[Start of Attachment]

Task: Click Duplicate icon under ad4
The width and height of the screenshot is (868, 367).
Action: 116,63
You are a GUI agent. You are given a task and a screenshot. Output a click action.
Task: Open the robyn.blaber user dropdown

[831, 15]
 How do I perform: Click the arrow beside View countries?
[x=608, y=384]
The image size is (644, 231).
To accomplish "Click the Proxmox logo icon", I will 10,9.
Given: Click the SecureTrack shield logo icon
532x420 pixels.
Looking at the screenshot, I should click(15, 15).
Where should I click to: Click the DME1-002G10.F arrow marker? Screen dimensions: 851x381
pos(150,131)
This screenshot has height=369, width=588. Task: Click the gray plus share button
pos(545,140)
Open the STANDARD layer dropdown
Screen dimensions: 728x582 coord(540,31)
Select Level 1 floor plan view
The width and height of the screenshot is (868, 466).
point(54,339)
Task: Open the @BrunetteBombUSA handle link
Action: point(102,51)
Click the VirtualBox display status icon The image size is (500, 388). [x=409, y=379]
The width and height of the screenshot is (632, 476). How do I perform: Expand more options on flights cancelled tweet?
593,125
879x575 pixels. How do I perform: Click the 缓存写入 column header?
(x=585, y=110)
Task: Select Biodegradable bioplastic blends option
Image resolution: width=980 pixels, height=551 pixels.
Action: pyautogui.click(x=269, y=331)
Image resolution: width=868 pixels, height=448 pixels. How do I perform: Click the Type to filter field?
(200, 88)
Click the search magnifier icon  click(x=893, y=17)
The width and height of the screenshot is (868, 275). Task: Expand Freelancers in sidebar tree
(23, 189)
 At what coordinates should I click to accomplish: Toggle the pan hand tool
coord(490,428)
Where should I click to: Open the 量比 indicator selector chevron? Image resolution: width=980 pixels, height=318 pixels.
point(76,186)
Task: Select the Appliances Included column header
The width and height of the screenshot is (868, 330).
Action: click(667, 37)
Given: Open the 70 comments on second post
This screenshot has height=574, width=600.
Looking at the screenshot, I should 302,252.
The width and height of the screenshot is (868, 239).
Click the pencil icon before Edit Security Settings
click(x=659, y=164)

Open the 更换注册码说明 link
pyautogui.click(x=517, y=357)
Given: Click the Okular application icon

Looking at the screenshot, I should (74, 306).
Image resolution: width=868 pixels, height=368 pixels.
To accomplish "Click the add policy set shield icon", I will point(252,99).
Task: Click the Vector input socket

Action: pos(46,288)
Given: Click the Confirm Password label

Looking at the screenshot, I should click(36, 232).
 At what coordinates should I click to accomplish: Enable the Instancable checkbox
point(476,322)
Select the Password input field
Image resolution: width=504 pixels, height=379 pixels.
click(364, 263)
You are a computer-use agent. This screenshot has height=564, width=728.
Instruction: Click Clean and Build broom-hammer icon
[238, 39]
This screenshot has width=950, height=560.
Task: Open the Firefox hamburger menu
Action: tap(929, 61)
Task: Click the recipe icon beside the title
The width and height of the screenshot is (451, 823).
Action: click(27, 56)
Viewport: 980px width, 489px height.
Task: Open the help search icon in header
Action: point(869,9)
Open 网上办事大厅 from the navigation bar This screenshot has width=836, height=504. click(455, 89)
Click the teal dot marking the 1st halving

[End of Attachment]

### TASK TO CARRY OUT
Set down only the lines running from the line with "The width and height of the screenshot is (868, 330)." to the end of the entries above, both included, exactly as they stand.

### RESULT
The width and height of the screenshot is (868, 330).
Action: click(667, 37)
Given: Open the 70 comments on second post
This screenshot has height=574, width=600.
Looking at the screenshot, I should 302,252.
The width and height of the screenshot is (868, 239).
Click the pencil icon before Edit Security Settings
click(x=659, y=164)

Open the 更换注册码说明 link
pyautogui.click(x=517, y=357)
Given: Click the Okular application icon

Looking at the screenshot, I should (74, 306).
Image resolution: width=868 pixels, height=368 pixels.
To accomplish "Click the add policy set shield icon", I will point(252,99).
Task: Click the Vector input socket

Action: pos(46,288)
Given: Click the Confirm Password label

Looking at the screenshot, I should click(36, 232).
 At what coordinates should I click to accomplish: Enable the Instancable checkbox
point(476,322)
Select the Password input field
Image resolution: width=504 pixels, height=379 pixels.
click(364, 263)
You are a computer-use agent. This screenshot has height=564, width=728.
Instruction: Click Clean and Build broom-hammer icon
[238, 39]
This screenshot has width=950, height=560.
Task: Open the Firefox hamburger menu
Action: tap(929, 61)
Task: Click the recipe icon beside the title
The width and height of the screenshot is (451, 823).
Action: click(27, 56)
Viewport: 980px width, 489px height.
Task: Open the help search icon in header
Action: point(869,9)
Open 网上办事大厅 from the navigation bar This screenshot has width=836, height=504. click(455, 89)
Click the teal dot marking the 1st halving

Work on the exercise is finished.